Vinegar is an acid that will eat away at the magnet of your power head. This stuff isn't an acid and my power heads work great.

How long has this stuff been around? If you see it at the stores let me know, this LFS discontinued buying it, and I want some more of it.


----------



## tom g (Jul 8, 2009)

*hydor*

can u post a pic of the box or package....


----------



## 12273 (Nov 3, 2012)

That mr saltwater guy has cool vids on youtube 

Great find and I will look for some 

Sent from my iPhone using Tapatalk


----------



## Steel_Wind (Oct 26, 2013)

Not cheap though. $9.95 for three cleanings. Okay for sensitive powerheads. Too expensive for much else.

Just to be clear, this stuff IS acid - it's phosphoric acid powder. It just happens to be safe for the neodinium coatings on powerheads.

http://www.jlaquatics.com/product/hy-mcln/Hydor+Magi-Klean+Pump+and+Accessory+Cleaner+(3+Pack).html


----------



## 12273 (Nov 3, 2012)

Sweet!

Thanks. I have koralia power heads so prob not worth it. When I get my vortech one though 

Sent from my iPhone using Tapatalk


----------



## BaRoK (Sep 10, 2009)

I used diluted vinegar on my powerheads and soak them for 24 hours . The coraline algae breaks down and easily removed with light scrubbing.


----------



## Steel_Wind (Oct 26, 2013)

BaRoK said:


> I used diluted vinegar on my powerheads and soak them for 24 hours . The coraline algae breaks down and easily removed with light scrubbing.


If you watch the video, you would see that the main problem with using vinegar on powerheads is that the vinegar can destroy your impellers' s coating on the magnet. This will cause your powerhead to make a lot more noise, become unbalanced and ultimately break.

That is why Hydor makes Magi-Klean, as vinegar can be risky to use on powerheads.


----------



## Kweli (Jun 2, 2010)

I didnt know that (about the impeller)

So ideally, if we didnt want to spend 3 dollars a cleaning, we could soak everything in vinegar except the impeller, and just manually do the impeller?


----------



## Steel_Wind (Oct 26, 2013)

I think a better way to put it would be "don't soak magnets in vinegar". While that would certainly apply to impellers, it might go beyond that with powerheads.

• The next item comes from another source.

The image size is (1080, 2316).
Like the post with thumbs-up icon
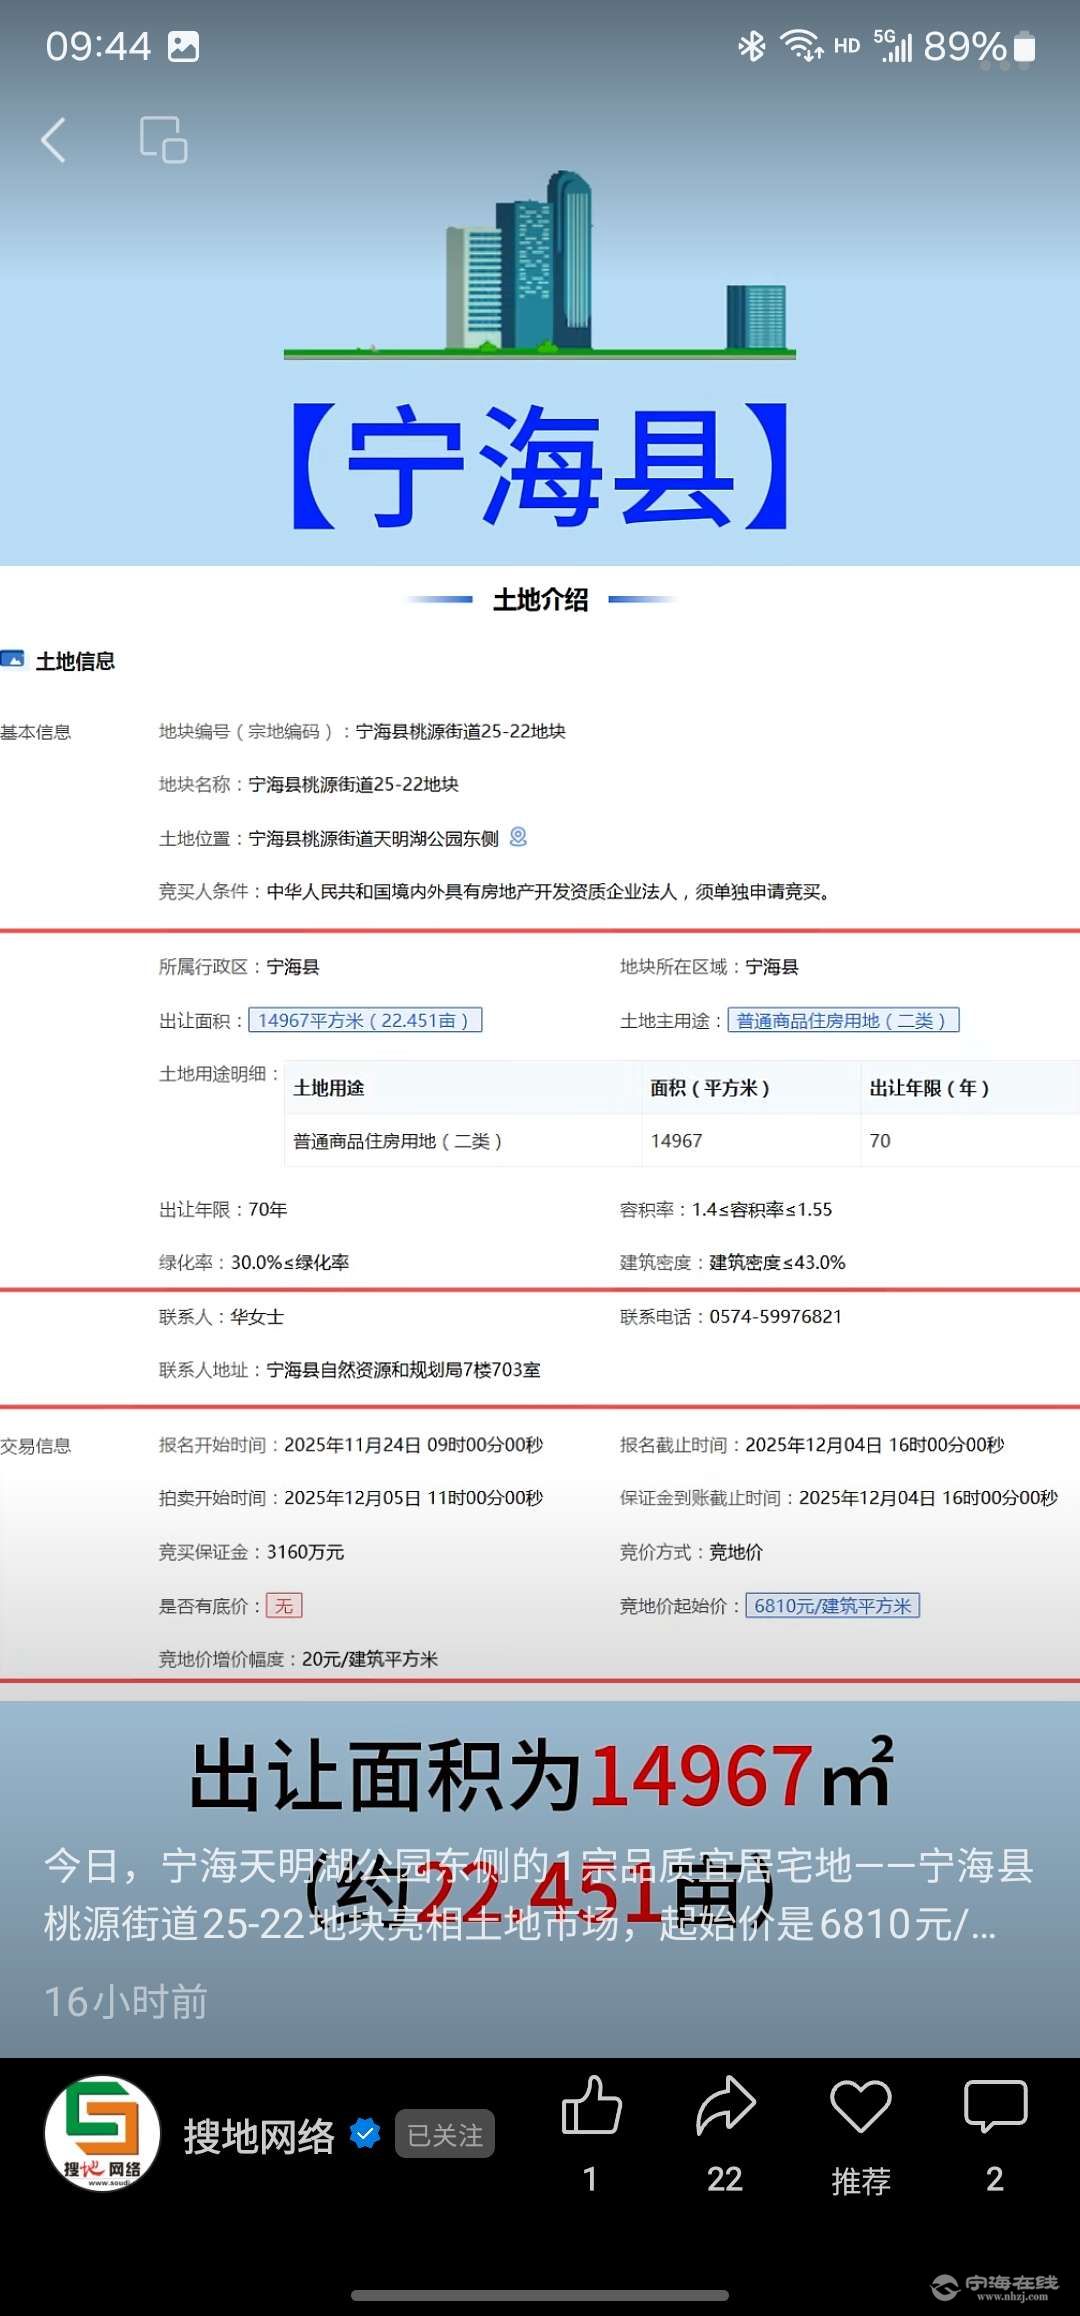[x=592, y=2106]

It also applies to skimmer pumps, return pumps etc. -- and some other equipment too (Ghost Overflow weir, say) - which is something I did not know until I watched that Mr. Saltwater Tank segment.

Good to know.

__________________
.Robert


----------



## BaRoK (Sep 10, 2009)

Interesting fact. I didn't know about the magnet coating on impellers. I've soaked my Jebao wavemaker a couple of times using diluted vinegar. Time will when it will breakdown.

I wouldn't mind purchasing this product for $3.00 per cleaning. You'll only have to clean every 2-3 months.


----------



## Steel_Wind (Oct 26, 2013)

Which Jabao are you using? 10, 25 or 40? How long have you had it and how do you like it? I am considering getting a pair of WP-40s for my 150.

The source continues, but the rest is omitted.